The Marblehead Museum has been awarded a $40,000 National Endowment for the Humanities grant to help fund exhibit planning for a brick building, which the Museum purchased in 2021, adjacent to the Jeremiah Lee Mansion.

The Endowment a federal agency dedicated to supporting research and education activities in history, literature, philosophy, or humanities to identify peer-reviewed proposals from all over the country. The Marblehead Museum is one of 15 museums that were awarded the grant this cycle.

The exhibits will feature, among other things, rarely known stories about enslaved people who lived in Marblehead, including in the brick building that will host the exhibit, and the maritime communities of the North Shore.

“The Museum is excited and honored to receive this grant,” said Lauren McCormack, executive director of the Marblehead Museum. “This funding will allow us the opportunity to engage with the sources, work with the leading scholars and consultants, and ultimately produce engaging and meaningful exhibits and visitor experiences in the Lee Mansion, Brick Kitchen, and the surrounding property.”

According to a press release from the Marblehead Museum, the display will also include a reinterpretation of the Lee Mansion and Estate to incorporate the experiences of all those who lived and worked on the property during the late colonial era, including enslaved people.

The brick building purchased by the Marblehead Museum in 2021 was used by Jeremiah Lee, a colonial merchant, as a detached kitchen, coach house, and slave quarters.
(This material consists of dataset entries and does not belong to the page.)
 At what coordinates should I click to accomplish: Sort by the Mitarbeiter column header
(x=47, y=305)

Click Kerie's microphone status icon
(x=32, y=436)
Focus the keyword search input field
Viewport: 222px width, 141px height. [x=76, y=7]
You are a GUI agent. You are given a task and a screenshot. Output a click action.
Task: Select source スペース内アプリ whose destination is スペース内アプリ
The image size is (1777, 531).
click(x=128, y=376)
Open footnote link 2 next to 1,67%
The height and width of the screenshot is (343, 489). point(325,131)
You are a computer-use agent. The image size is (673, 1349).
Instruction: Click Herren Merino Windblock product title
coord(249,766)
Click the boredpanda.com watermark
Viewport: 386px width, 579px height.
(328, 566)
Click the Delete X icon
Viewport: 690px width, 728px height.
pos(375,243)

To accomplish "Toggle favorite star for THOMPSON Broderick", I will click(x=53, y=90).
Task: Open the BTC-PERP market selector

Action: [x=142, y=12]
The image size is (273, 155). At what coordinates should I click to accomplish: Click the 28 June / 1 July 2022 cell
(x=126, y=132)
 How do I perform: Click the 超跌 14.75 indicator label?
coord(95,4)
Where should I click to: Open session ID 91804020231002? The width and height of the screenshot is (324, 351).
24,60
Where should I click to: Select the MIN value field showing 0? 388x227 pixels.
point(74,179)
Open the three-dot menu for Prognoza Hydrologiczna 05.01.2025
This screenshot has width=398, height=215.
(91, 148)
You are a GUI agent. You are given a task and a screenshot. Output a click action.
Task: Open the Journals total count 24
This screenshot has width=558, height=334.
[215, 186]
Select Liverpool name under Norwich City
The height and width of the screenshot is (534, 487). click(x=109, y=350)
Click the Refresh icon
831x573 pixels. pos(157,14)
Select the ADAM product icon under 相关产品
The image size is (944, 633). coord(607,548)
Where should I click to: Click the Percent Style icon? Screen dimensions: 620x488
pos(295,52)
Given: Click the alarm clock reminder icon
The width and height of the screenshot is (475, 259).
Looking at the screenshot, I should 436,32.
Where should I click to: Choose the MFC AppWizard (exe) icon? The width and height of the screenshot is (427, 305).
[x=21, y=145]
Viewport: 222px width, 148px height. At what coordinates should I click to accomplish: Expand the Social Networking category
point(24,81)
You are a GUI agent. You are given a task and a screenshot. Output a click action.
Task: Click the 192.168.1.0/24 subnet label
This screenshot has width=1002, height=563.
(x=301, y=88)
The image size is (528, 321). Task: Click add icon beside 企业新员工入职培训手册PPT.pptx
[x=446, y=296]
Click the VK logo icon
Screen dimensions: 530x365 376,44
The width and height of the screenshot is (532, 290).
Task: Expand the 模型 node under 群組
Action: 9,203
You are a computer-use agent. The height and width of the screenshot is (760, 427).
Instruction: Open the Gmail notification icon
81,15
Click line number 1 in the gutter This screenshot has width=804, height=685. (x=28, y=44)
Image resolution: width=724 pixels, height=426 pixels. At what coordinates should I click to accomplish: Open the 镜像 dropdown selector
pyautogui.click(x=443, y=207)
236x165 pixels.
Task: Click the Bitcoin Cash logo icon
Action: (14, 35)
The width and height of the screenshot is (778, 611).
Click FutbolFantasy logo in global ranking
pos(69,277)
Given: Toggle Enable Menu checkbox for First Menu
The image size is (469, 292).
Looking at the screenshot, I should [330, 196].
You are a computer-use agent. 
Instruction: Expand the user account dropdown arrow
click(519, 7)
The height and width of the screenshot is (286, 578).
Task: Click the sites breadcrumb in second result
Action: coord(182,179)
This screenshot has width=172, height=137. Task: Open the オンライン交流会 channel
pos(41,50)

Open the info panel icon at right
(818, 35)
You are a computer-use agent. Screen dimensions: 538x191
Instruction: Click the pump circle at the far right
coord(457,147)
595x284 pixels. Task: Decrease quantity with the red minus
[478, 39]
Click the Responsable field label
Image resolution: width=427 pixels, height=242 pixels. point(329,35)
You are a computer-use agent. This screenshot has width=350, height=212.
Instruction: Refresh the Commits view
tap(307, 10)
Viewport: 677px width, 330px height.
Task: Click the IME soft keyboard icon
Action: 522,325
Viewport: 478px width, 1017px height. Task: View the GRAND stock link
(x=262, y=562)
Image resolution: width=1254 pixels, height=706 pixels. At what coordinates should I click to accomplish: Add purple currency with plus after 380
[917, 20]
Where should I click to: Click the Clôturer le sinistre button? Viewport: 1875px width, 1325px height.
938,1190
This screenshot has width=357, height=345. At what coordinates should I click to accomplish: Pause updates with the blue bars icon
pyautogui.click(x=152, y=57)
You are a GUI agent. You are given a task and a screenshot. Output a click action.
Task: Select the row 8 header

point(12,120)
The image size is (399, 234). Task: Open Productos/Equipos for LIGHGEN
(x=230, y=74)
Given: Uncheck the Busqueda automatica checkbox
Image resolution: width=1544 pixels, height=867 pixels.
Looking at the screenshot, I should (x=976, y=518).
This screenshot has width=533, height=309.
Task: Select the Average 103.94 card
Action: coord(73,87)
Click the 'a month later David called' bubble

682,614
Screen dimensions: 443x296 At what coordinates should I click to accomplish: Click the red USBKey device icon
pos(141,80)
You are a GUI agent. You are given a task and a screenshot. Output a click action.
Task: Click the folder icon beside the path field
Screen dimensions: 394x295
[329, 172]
The Marblehead Museum’s purchase reconsolidated all of Lee’s original property together.

From 2021 onward, the staff of the Marblehead Museum has studied the brick house and its surrounding history with archeologists, architectural historians, and scholars.

A current view of the brick building constructed for Jeremiah Lee in 1766 to serve as the kitchen, coach house, and slave quarters for his adjacent mansion.

The project incorporates an 11-person advisory panel of scholars from all over the country who have studied the experiences of enslaved people in the Northeast. Community stakeholders and educators, as well as the museum staff, will work alongside Kristin Gallas of MUSE Consulting and Proun Design, a Boston-based design firm, to put together the exhibit.

Since 1909, the Marblehead Museum has been maintaining and operating tours of the Lee Mansion. The mansion is considered one of America’s most renowned examples of Georgian architecture.